Così, si è potuti passati dall’affermare che si trattasse della “Costituzione più bella del mondo” proprio perché baluardo delle libertà dell’individuo, a consentire la massima flessibilità di quegli stessi diritti in nome di un’idea di “egemonia culturale” professata da certa parte politica.

Mentre, nel frattempo, la Corte Costituzionale, da organo di suprema garanzia, tende a diventare stanza di compensazione delle ragioni di Stato, se non addirittura dell’Unione Europea, giudicando la legittimità delle norme sottoposte al suo vaglio sulla scorta delle motivazioni che ne hanno giustificato l’adozione, più che del rispetto dei principi della Carta del 1948.

E tutto ciò accade perché il modello organizzativo della Consulta si dimostra assolutamente  insufficiente a garantirli, diversamente da quanto accade in gran parte del resto d’Europa, a testimonianza del fatto che in Italia si è abituati a riempirsi la bocca della parola “Europa” senza poi nei fatti declinarne le accezioni realmente positive.
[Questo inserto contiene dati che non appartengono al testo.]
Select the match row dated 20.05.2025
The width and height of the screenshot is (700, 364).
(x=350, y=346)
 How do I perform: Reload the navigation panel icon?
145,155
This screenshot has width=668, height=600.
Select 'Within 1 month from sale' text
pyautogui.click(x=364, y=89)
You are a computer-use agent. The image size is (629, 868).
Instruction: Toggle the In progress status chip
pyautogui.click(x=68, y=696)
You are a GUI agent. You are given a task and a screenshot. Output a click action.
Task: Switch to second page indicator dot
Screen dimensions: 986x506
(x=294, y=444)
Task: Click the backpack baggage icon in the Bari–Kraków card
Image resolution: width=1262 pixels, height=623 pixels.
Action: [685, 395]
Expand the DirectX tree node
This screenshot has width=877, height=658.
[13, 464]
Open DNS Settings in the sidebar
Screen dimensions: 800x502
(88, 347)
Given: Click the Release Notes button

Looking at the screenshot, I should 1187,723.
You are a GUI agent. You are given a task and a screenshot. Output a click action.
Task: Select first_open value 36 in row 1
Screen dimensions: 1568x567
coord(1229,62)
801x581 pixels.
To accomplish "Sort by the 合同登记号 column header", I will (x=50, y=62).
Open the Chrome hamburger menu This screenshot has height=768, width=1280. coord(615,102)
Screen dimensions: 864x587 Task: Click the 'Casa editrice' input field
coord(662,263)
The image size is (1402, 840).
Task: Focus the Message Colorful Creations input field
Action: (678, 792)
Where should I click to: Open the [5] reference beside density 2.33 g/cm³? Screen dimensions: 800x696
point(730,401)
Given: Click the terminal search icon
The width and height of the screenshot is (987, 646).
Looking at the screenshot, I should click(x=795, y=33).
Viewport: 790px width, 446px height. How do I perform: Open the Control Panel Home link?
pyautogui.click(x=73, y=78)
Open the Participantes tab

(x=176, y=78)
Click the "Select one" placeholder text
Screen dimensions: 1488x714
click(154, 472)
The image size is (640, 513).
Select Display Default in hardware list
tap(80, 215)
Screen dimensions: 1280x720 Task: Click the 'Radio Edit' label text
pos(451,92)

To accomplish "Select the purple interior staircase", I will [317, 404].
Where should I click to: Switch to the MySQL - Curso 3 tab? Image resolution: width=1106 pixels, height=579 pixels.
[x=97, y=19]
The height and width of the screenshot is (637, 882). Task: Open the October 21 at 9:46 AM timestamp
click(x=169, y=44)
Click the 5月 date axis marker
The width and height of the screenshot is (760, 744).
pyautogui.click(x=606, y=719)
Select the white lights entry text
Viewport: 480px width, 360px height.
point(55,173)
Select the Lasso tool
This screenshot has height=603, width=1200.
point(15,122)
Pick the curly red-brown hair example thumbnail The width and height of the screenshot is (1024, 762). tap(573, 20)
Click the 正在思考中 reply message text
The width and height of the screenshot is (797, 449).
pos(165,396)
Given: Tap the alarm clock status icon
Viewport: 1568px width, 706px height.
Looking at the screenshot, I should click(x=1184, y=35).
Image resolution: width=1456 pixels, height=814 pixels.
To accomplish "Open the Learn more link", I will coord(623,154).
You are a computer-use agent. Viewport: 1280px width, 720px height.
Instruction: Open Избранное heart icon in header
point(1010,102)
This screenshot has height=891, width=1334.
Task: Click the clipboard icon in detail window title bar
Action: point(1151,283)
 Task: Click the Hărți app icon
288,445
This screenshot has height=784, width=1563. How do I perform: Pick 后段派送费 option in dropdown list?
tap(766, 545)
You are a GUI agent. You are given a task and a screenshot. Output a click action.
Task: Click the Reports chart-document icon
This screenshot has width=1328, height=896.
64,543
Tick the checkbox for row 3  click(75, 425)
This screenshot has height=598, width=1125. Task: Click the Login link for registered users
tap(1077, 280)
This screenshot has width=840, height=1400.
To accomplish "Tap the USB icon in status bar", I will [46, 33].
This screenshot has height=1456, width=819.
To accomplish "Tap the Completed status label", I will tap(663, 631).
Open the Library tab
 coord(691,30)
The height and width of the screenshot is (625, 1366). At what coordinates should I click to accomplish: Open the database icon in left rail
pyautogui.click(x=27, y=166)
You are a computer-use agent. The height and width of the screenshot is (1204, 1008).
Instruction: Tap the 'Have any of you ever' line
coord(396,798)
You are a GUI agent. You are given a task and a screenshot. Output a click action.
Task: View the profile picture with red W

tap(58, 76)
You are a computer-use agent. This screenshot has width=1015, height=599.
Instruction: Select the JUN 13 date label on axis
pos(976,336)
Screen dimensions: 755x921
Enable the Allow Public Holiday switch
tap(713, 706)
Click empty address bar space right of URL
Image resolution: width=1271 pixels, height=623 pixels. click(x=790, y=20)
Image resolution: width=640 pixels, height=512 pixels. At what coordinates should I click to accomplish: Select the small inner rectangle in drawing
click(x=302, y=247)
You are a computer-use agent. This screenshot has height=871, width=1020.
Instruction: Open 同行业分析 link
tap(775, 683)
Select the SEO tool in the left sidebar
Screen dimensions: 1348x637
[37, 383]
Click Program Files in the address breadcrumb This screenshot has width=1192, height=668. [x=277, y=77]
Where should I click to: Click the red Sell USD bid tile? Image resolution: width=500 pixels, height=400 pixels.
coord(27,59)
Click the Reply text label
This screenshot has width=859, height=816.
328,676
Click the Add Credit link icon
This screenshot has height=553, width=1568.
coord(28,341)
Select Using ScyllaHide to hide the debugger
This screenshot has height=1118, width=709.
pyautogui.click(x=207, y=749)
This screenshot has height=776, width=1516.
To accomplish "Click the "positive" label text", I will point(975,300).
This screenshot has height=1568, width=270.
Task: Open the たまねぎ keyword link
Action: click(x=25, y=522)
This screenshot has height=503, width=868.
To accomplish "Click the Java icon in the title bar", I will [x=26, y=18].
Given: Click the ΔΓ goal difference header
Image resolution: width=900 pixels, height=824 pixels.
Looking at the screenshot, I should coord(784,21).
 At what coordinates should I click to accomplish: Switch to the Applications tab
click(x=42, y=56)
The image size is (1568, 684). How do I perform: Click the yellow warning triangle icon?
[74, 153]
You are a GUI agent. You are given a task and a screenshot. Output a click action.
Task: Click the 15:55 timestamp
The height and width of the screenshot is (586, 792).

Che poi sono quelle che i più grande giurista italiano di sempre, Pietro Calamandrei,  aveva intuito e predisposto nel suo modello di un sindacato di costituzionalità delle leggi “aperto”, che avrebbe consentito il ricorso dei cittadini alla Corte e la possibilità di disapplicazione delle norme illegittime già di parte dei giudici ordinari:

Quella sua proposta, però, non fu adottata, preferendosene una perfettamente integrata nello Stato Apparato, con il giudizio incidentale, il vaglio preventivo di ammissibilità e rilevanza da parte del Giudice remittente la questione; in uno con le modalità già di nomina dei giudici costituzionali, laddove Calamandrei auspicava avvenisse per metà su scelta della Magistratura e per l’altra metà su designazione di Università e Consigli degli Ordini degli Avvocati.

Già, gli avvocati, i grandi assenti nell’attuale consesso, come in gran parte degli organi di garanzia di rilievo costituzionale. D’altronde, chi ora lamenta strapotere giudiziario, mancanza di tutele per il cittadino, senso di oppressione dall’agire dello Stato dovrebbe capire che tutto nasce dallo svilimento della figura dell’avvocato, considerato al più un difensore di delinquenti, se non addirittura l’azzeccagarbugli di banale tradizione manzoniana, diventata però anch’essa brocardo. E quindi dai tempi di “Mani Pulite” uno degli assiomi su cui si fonda la Seconda Repubblica.

Che dopo 30 anni è diventata ciò che vediamo ogni giorno, riversando peraltro ogni nostra ansia e frustrazione nello sfogatoio dei social network, inutile cassa di risonanza di problemi che non abbiamo il coraggio di affrontare realmente per provare, finalmente, a risolverli.